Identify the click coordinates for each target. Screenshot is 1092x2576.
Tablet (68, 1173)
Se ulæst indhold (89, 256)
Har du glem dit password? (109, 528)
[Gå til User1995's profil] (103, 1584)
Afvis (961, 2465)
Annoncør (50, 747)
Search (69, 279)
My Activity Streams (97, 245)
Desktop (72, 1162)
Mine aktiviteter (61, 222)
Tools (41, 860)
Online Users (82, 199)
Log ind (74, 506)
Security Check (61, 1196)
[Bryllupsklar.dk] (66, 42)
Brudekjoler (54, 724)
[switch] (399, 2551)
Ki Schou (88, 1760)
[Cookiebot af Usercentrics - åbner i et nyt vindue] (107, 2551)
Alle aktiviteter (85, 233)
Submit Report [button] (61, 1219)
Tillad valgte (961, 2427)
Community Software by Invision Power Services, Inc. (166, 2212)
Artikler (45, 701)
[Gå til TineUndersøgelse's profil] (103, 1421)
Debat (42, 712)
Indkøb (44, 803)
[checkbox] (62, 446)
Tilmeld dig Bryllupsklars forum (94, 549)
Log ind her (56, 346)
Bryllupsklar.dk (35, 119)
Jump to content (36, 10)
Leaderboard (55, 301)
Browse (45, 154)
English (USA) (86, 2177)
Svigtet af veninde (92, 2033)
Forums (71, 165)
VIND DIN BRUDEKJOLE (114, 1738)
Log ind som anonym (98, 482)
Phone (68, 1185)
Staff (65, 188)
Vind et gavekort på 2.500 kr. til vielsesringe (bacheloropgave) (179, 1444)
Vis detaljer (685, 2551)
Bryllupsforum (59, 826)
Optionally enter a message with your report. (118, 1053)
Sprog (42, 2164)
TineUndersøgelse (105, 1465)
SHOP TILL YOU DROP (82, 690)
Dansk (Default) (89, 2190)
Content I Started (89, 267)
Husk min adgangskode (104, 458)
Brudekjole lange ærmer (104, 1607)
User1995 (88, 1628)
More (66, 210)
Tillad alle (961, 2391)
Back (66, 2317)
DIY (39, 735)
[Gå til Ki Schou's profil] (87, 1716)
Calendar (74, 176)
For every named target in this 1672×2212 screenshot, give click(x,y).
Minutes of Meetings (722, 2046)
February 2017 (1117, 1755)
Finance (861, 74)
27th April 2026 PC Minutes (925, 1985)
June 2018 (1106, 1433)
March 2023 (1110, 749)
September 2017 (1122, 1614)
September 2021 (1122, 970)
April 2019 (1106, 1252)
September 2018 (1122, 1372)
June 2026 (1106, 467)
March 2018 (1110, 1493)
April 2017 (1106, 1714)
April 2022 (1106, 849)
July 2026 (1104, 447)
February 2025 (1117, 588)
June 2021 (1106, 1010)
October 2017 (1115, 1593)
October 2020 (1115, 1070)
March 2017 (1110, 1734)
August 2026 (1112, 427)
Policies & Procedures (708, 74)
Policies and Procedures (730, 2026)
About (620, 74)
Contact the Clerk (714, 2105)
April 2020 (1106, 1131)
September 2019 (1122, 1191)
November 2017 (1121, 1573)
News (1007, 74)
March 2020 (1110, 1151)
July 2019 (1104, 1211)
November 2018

▶ **To do**: Here the goal is to repeat each entry exactly.

▶ **Exercise result**:
Identify the click coordinates for each target. Screenshot is 1092x2576.
Tablet (68, 1173)
Se ulæst indhold (89, 256)
Har du glem dit password? (109, 528)
[Gå til User1995's profil] (103, 1584)
Afvis (961, 2465)
Annoncør (50, 747)
Search (69, 279)
My Activity Streams (97, 245)
Desktop (72, 1162)
Mine aktiviteter (61, 222)
Tools (41, 860)
Online Users (82, 199)
Log ind (74, 506)
Security Check (61, 1196)
[Bryllupsklar.dk] (66, 42)
Brudekjoler (54, 724)
[switch] (399, 2551)
Ki Schou (88, 1760)
[Cookiebot af Usercentrics - åbner i et nyt vindue] (107, 2551)
Alle aktiviteter (85, 233)
Submit Report [button] (61, 1219)
Tillad valgte (961, 2427)
Community Software by Invision Power Services, Inc. (166, 2212)
Artikler (45, 701)
[Gå til TineUndersøgelse's profil] (103, 1421)
Debat (42, 712)
Indkøb (44, 803)
[checkbox] (62, 446)
Tilmeld dig Bryllupsklars forum (94, 549)
Log ind her (56, 346)
Bryllupsklar.dk (35, 119)
Jump to content (36, 10)
Leaderboard (55, 301)
Browse (45, 154)
English (USA) (86, 2177)
Svigtet af veninde (92, 2033)
Forums (71, 165)
VIND DIN BRUDEKJOLE (114, 1738)
Log ind som anonym (98, 482)
Phone (68, 1185)
Staff (65, 188)
Vind et gavekort på 2.500 kr. til vielsesringe (bacheloropgave) (179, 1444)
Vis detaljer (685, 2551)
Bryllupsforum (59, 826)
Optionally enter a message with your report. (118, 1053)
Sprog (42, 2164)
TineUndersøgelse (105, 1465)
SHOP TILL YOU DROP (82, 690)
Dansk (Default) (89, 2190)
Content I Started (89, 267)
Husk min adgangskode (104, 458)
Brudekjole lange ærmer (104, 1607)
User1995 (88, 1628)
More (66, 210)
Tillad alle (961, 2391)
Back (66, 2317)
DIY (39, 735)
[Gå til Ki Schou's profil] (87, 1716)
Calendar (74, 176)
For every named target in this 1672×2212 screenshot, give click(x,y).
Minutes of Meetings (722, 2046)
February 2017 (1117, 1755)
Finance (861, 74)
27th April 2026 PC Minutes (925, 1985)
June 2018 (1106, 1433)
March 2023 (1110, 749)
September 2017 (1122, 1614)
September 2021 (1122, 970)
April 2019 (1106, 1252)
September 2018 (1122, 1372)
June 2026 (1106, 467)
March 2018 (1110, 1493)
April 2017 (1106, 1714)
April 2022 (1106, 849)
July 2026 (1104, 447)
February 2025 (1117, 588)
June 2021 (1106, 1010)
October 2017 (1115, 1593)
October 2020 (1115, 1070)
March 2017 (1110, 1734)
August 2026 (1112, 427)
Policies & Procedures (708, 74)
Policies and Procedures (730, 2026)
About (620, 74)
Contact the Clerk (714, 2105)
April 2020 (1106, 1131)
September 2019 (1122, 1191)
November 2017 (1121, 1573)
News (1007, 74)
March 2020 (1110, 1151)
July 2019 (1104, 1211)
November 2018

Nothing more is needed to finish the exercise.